JuliaReinforcementLearning / ReinforcementLearningTrajectories.jl

A generalized experience replay buffer for reinforcement learning
MIT License
8 stars 8 forks source link

MultiplexTrace is critically broken #42

Closed HenriDeh closed 1 year ago

HenriDeh commented 1 year ago

I found a critical bug in MutliplexTrace: MWE:

t = MultiplexTraces{(:state, :next_state)}(Int[])
for i in 1:5
    push!(t, (; state=i))
end
#new episode
for i in 1:5
    push!(t, (; state=i))
end

these loops mimic what happens during the run loop when two episodes of length 4 are pushed to the trace (5 being the terminal state). Now indexing t at index 5 should return (state = 1, next_state = 2) but instead it returns (state = 5, next_state = 1): it mixes two episodes. You can also see that length(t) == 9 even though it should be 8.

This is a huge problem, it makes the learning of basically every algorithm in RL.jl incorrect. @jeremiahpslewis

HenriDeh commented 1 year ago

In other words, MultiplexTrace lacks the ability of discerning elements that are multiplexed (both a state and a next_state) and those that are only next_state.

HenriDeh commented 1 year ago

I noticed this issue while working on a way to store information about episodes while still allowing the use of fixed-sized replay buffers. This is currently impossible with the Episodes struct. I believe this issue can be solved by systematically using this approach. In a few words, it consists in tracking the start and end index of the traces in an episode. The reason I originally started implementing that is to allow MultiStepBatchSampler to work on episodes that do not end at a terminal state (among other reasons). A related PR will be published soon.
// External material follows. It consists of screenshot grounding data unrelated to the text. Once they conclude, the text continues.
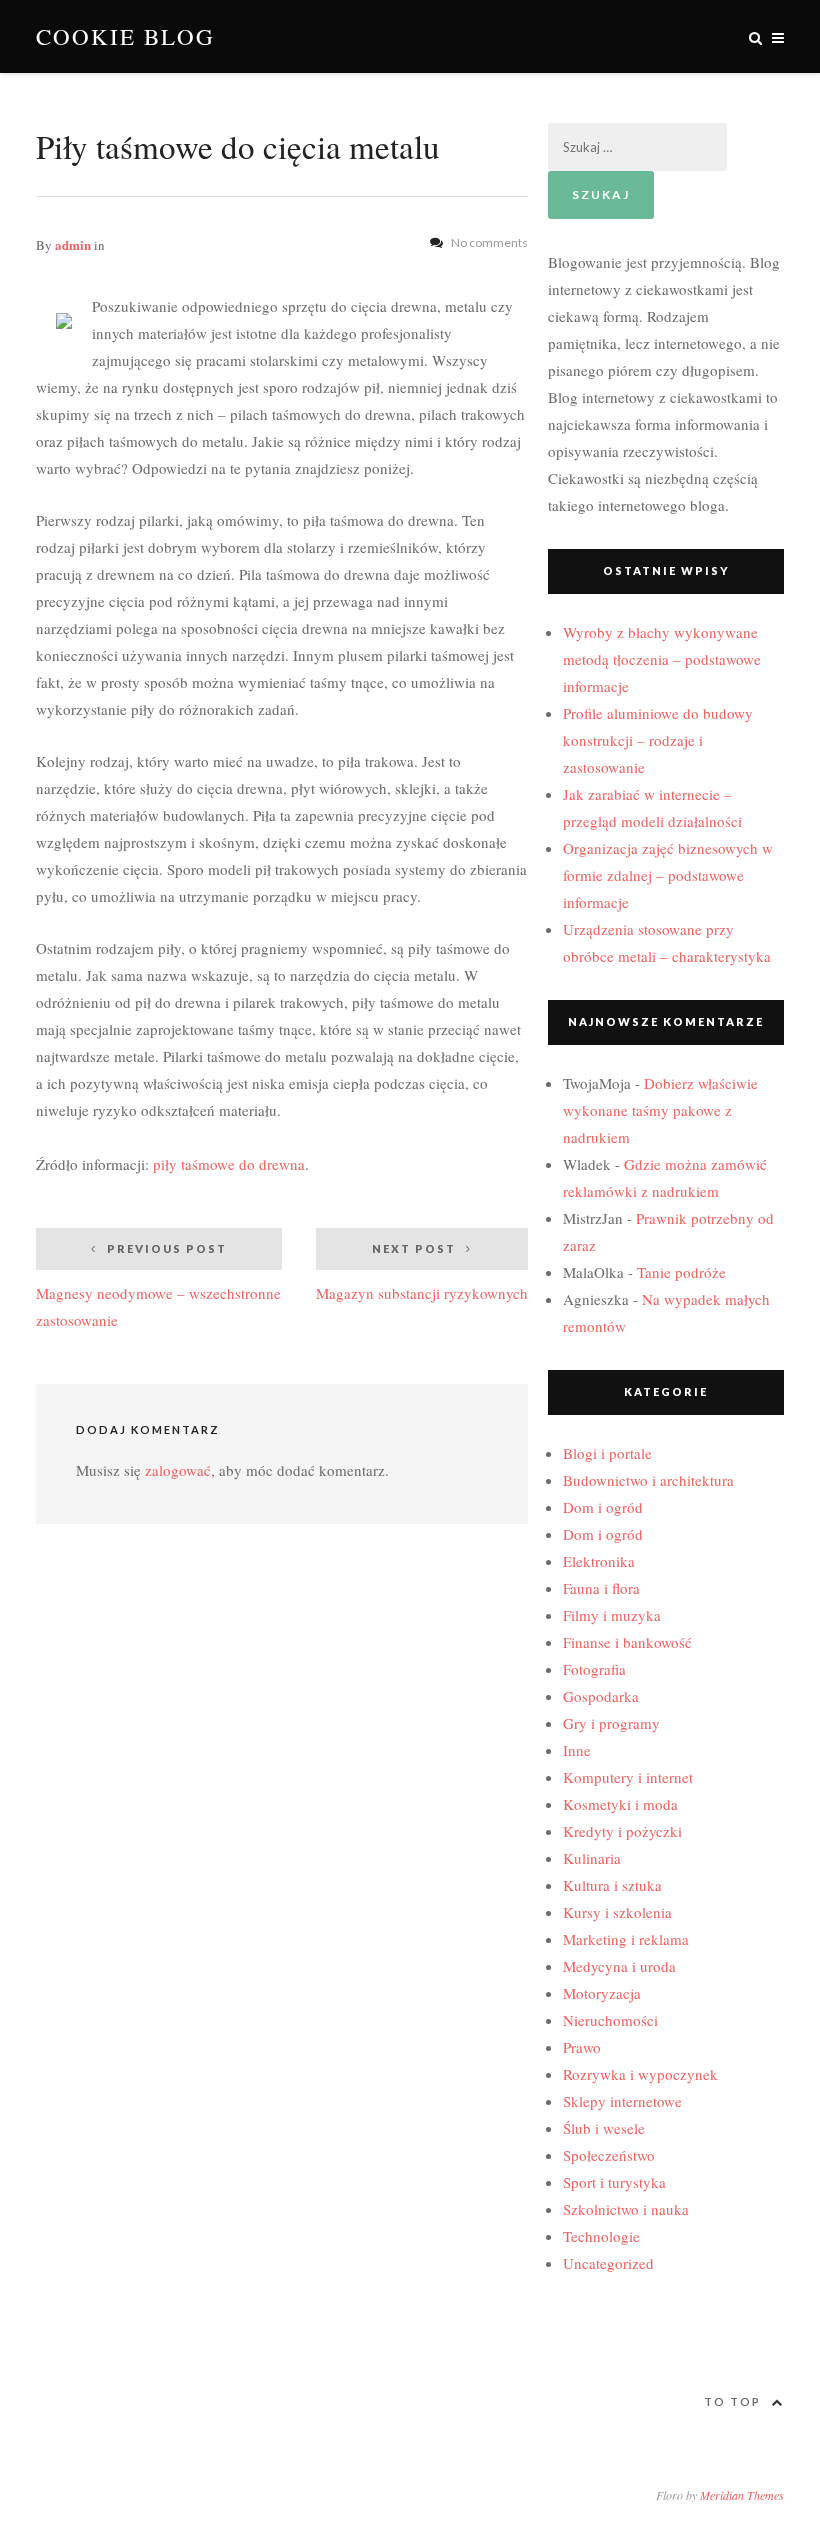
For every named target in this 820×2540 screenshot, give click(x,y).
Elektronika (599, 1561)
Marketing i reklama (626, 1939)
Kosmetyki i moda (620, 1804)
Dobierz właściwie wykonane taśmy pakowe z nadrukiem (660, 1110)
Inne (577, 1750)
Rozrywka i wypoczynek (640, 2074)
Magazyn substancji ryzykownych (422, 1272)
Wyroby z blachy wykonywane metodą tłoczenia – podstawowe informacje (662, 659)
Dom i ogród (603, 1507)
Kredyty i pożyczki (622, 1831)
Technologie (601, 2236)
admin (73, 244)
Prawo (582, 2047)
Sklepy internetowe (622, 2101)
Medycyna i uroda (619, 1966)
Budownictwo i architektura (648, 1480)
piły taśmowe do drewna (229, 1164)
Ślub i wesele (604, 2128)
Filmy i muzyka (612, 1615)
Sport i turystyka (614, 2182)
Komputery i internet (628, 1777)
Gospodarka (601, 1696)
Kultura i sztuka (612, 1885)
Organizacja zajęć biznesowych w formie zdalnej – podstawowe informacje (668, 875)
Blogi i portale (607, 1453)
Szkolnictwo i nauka (626, 2209)
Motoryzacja (602, 1993)
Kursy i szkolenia (617, 1912)
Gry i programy (611, 1723)
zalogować (178, 1470)
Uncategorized (608, 2263)
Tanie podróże (681, 1272)
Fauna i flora (601, 1588)
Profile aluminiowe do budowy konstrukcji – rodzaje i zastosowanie (658, 740)
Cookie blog (125, 36)
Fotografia (594, 1669)
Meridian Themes (742, 2495)
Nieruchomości (610, 2020)
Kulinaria (592, 1858)
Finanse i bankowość (627, 1642)
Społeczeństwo (609, 2155)
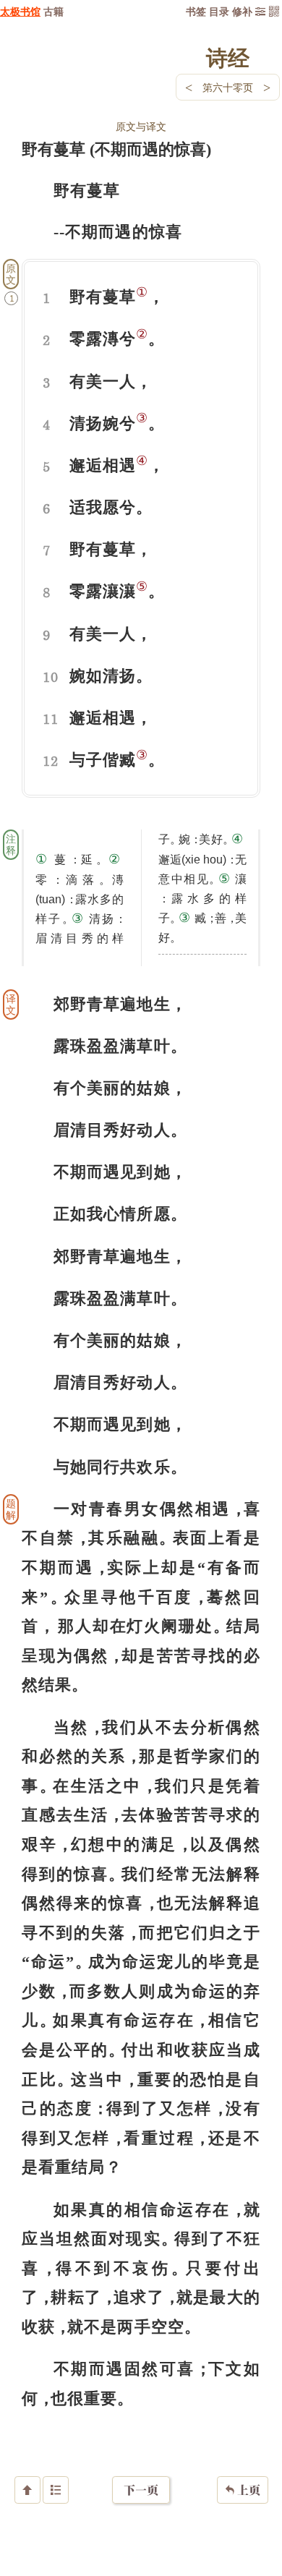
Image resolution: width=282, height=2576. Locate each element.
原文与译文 (141, 126)
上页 (242, 2490)
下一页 (141, 2490)
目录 (219, 11)
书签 (196, 11)
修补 (242, 11)
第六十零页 (227, 87)
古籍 (53, 11)
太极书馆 (20, 11)
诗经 (227, 57)
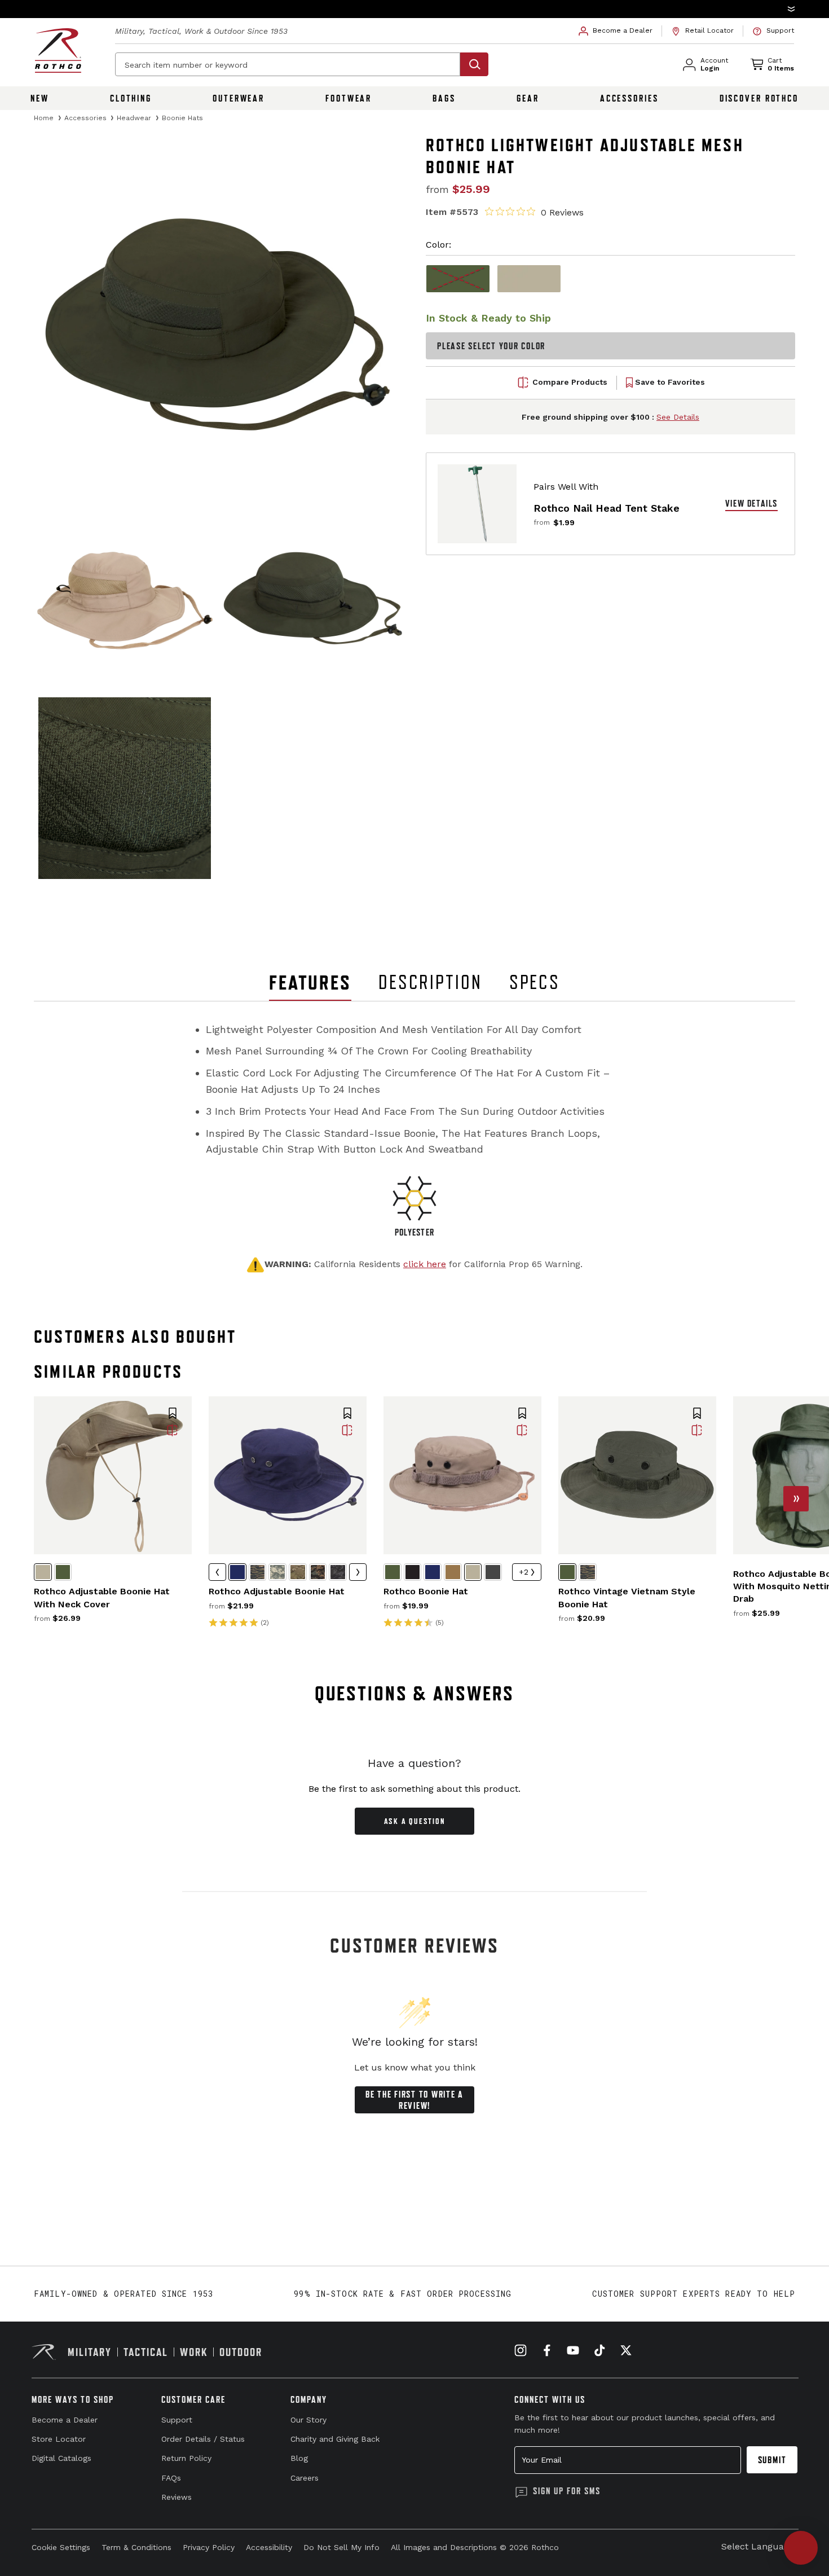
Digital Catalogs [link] (61, 2458)
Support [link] (176, 2419)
jeremiahpslewis commented 1 year ago

I've seen this issue before, I think. It's effectively a cold start problem, right? I have wondered from time to time whether from a Trace (but perhaps not from an RL algorithm) perspective, it's easier to think about state and prev_state, which is then clearly defined for every index including the final one? At the moment, an element only 'drops into' state after something has been pushed to next_state, but next_state is not defined / should be null for the final iteration within an episode. The nice thing about prev_state is that it's null (unless manually specified?) for element 1, which doesn't vary with step length within an episode. what I'm not saying is we should start renaming things, just how I've been thinking about it ;)

HenriDeh commented 1 year ago

How I'd like to rework this is to do (for the two episodes above):

idx    1 2 3 4 5 6 7 8 9 10
state  1 2 3 4 5 1 2 3 4 5
reward 1 2 3 4 u 1 2 3 4 u
ep#    1 1 1 1 1 2 2 2 2 2

where u is a placeholder for non-multiplex traces to keep the indexes aligned. And there's a Deque of episodes that tracks

ep1 => startidx = 1, endidx = 4
ep2 => startidx = 6, endidx = 9

indexing and consequently sampling would be disallowed for indexes 5 and 10. How to do this index rejection efficiently I don't know yet but I'll figure it out.